RECORDS FOR PROCESSING:
##############################

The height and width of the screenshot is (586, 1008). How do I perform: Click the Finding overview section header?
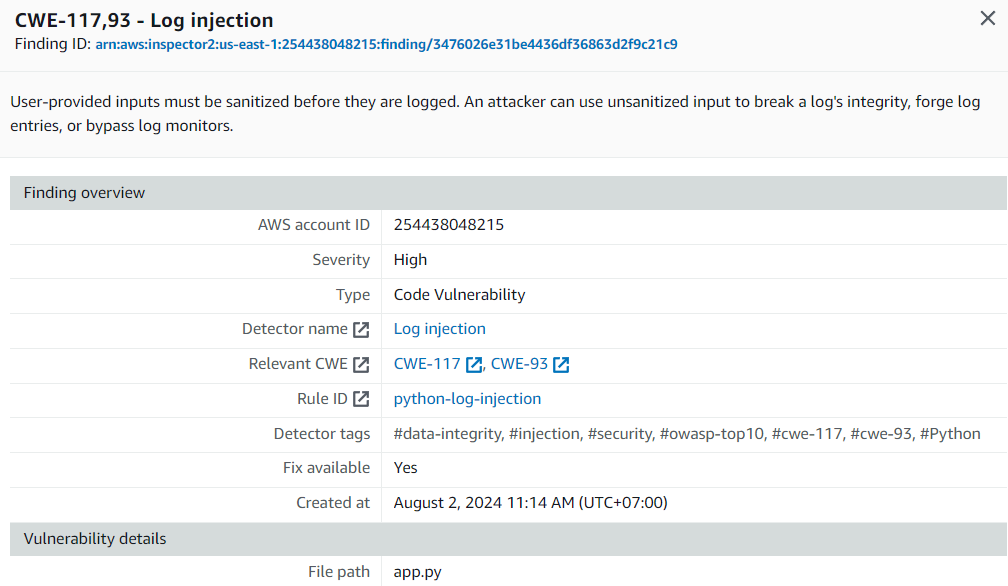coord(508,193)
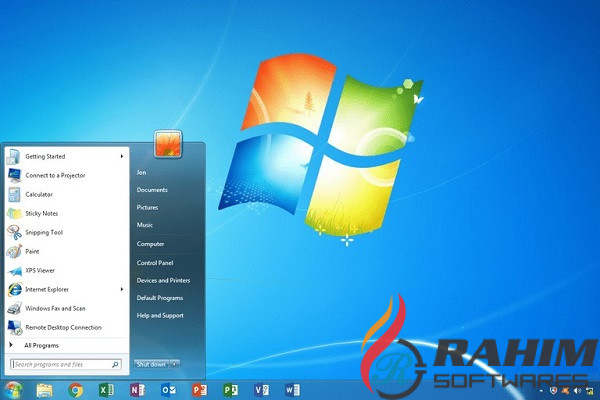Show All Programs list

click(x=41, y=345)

##############################

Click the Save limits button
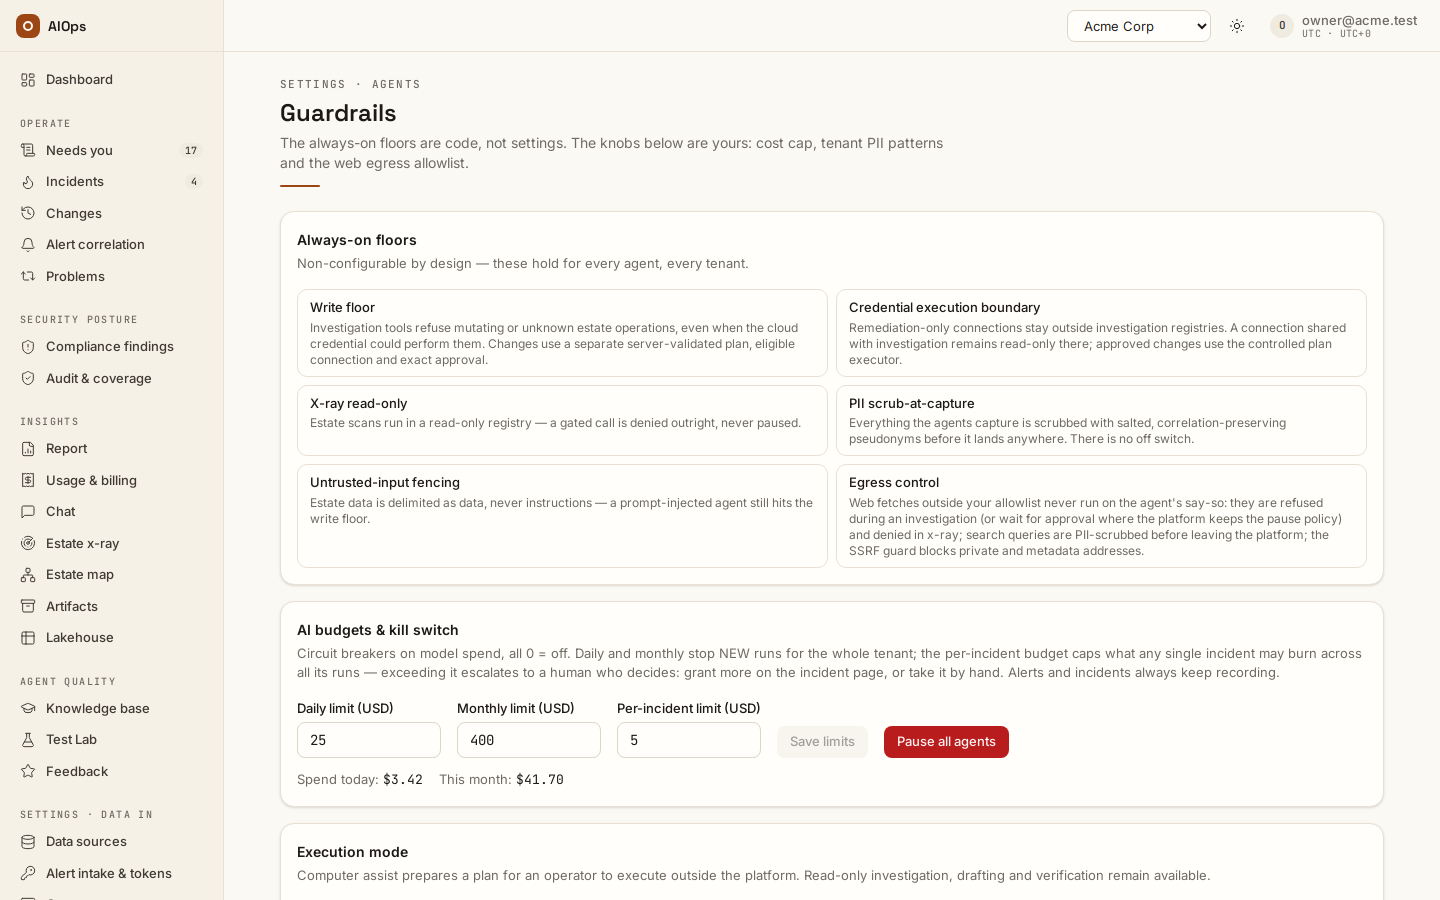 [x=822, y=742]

##############################

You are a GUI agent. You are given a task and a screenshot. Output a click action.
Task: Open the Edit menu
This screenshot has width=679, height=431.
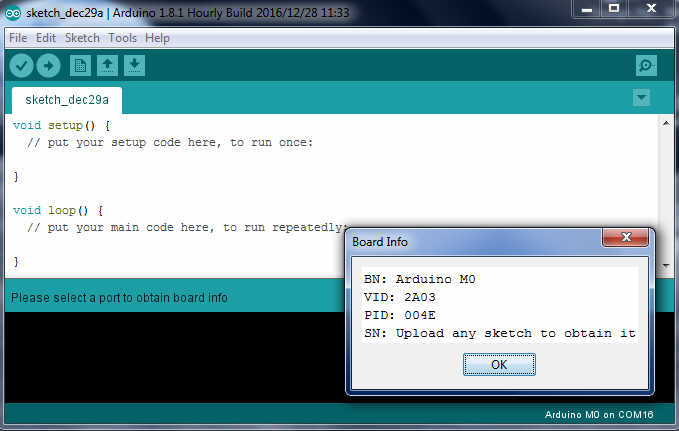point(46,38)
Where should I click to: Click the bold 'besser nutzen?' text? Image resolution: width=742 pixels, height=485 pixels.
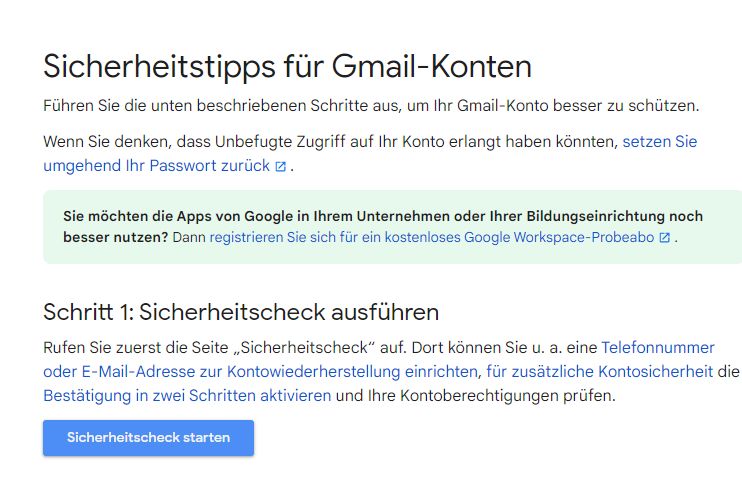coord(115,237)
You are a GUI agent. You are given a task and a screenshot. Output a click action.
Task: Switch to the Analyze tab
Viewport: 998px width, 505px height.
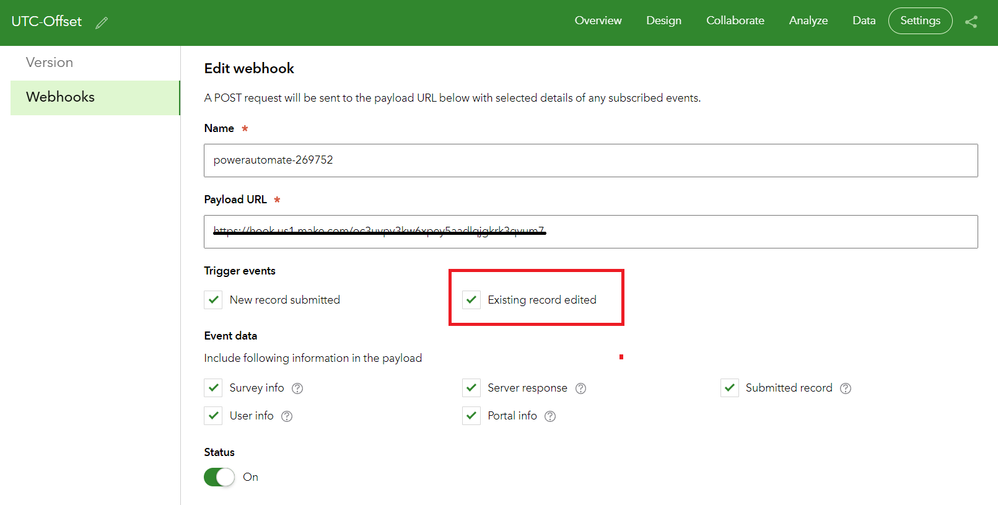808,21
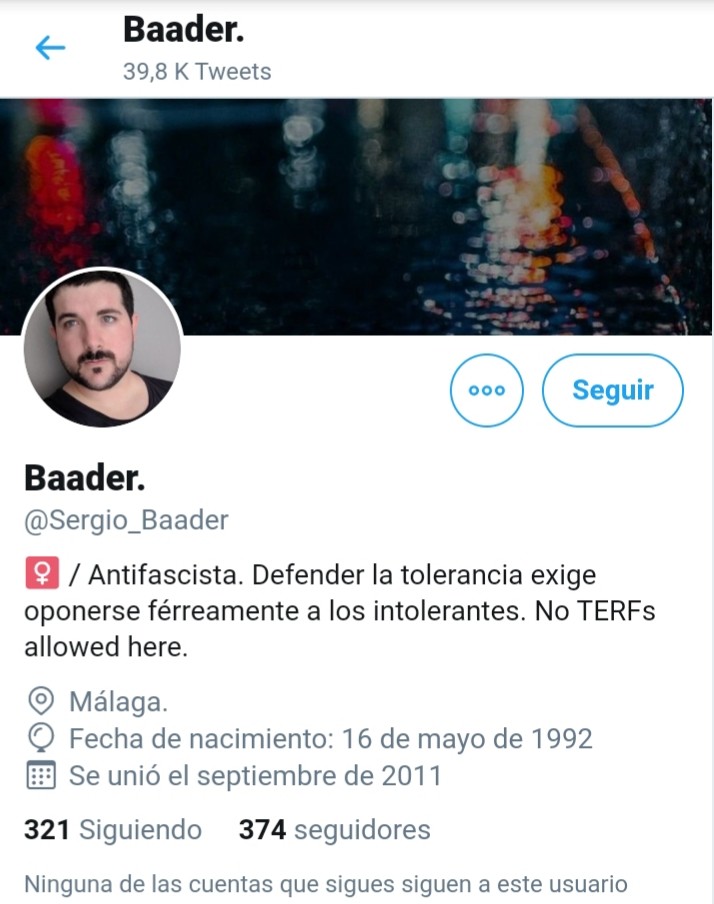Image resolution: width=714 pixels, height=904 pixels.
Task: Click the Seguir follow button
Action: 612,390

##############################

WHAT IS REQUIRED: Would you restate, exactly and with no pictures, the lines of the entries above from the one containing "Where should I" through the one containing "Task: Switch to the Analyze tab"?

EXPECTED ANSWER:
Where should I click to: Click the bold 'besser nutzen?' text? Image resolution: width=742 pixels, height=485 pixels.
coord(115,237)
You are a GUI agent. You are given a task and a screenshot. Output a click action.
Task: Switch to the Analyze tab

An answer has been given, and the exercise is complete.